I started writing about stupid things that stupid people have said, but I accidentally navigated away from the page and the idea seems somehow less important now that I lost my original draft because I was too into it to remember to save my work.

Economy in the form of (Laissez-faire) capitalism seems like a great idea on paper, works excellent in theory, but the pure existence of human greed and desires makes it too flawed for it to work in everyone's favor. Ignoring the spending of a nation as a whole, capitalism is a working economy, but because of how it works, it eats the bottom earners alive, creatiing poverty. Marxist Communism is the closest modern concept of a real working economy that I've read in the past six or so years; I've done quite a bit of looking into it, and nothing else makes as much sense. The problem is that, in theory, it doesn't work because of human desire and greed; the doctor that spends all of his many young years learning his craft wants more share of the wealth than a high school drop-out working for a grocery store, and we need doctors to survive as long as we do (although most of us would say during younger years that we don't want to live to be eighty). But in practice, I would believe that a government enforced sharing of wealth - based on the concept as long as you work you get your share - works. Small-scale capitalism would still exist; people still want to buy imported goods like game consoles, coffee makers, illegal drugs, but everyone's needs are provided for by their own contributions, but it may end up interceded by barter.

People are closed-minded to this kind of idea these days. A lot of it is stupidity, because they either associate communism with totalitarianism government because of early- and mid-1900's propaganda (I have to admit that they did a good job of diverting people away from real communism with this) or because they think that capitalism is perfect (and they think so because capitalism means they have a chance of getting rich on their own means (at other people's expense)).

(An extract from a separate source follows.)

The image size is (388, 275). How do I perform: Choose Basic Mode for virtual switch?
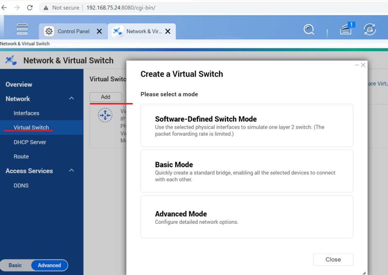coord(247,171)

A lot of it is just fear of change, which is honestly understandable; we have a system that we can at least prove most people will survive on and some people will excel with, so chances are pretty okay. A number of problems exist, however, including that there are fewer jobs every day, the value of American money is constantly dropping, and the poverty line is slowly rising. Also, as a capitalistic state, we are prone to throwing money away to the easiest source of gratification - ie. alcohol, video games, drugs (idea for another day's rant, why legalizing marijauna is a good idea, from the point of view of someone who doesn't use), so we in fact have less money after easy gratification on real survival and happiness.

Yes, I'm focusing on the bad things. I'm also doing my best to leave the good things within the perspective, and there aren't a whole lot of up-sides to begin with, in my opinion. So now we have a lot of drug-hungry, addicted, poor people that are barely managing to scrape by and stepping on each other to make it happen (which is honestly pretty accurate). On the other hand, we have the people that are barely even aware of the first category, because they are well-off and eliminate the jobs instead of losing them, and they are the ones driving the first category into their hole in the first place (other than the drug habit enablers of course).

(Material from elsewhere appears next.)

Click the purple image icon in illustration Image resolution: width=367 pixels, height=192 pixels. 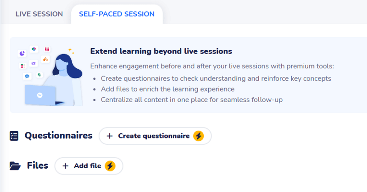pyautogui.click(x=33, y=63)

Now I want to picture how it would be if everyone learned whatever craft or skillset that they want to pursue before money becomes an object, and just contributing to the pot means getting back what you need. If you're a bum by choice and don't want to work, then you don't get the benefits. Everyone that works gets what they deserve, not because of how much school it takes. Hell, maybe we would even see school as a completely equal-opportunity system instead of a money-gouging one.

Maybe I'm a dreamer, like John Lennon would probably have said, but everything in me says it makes more sense.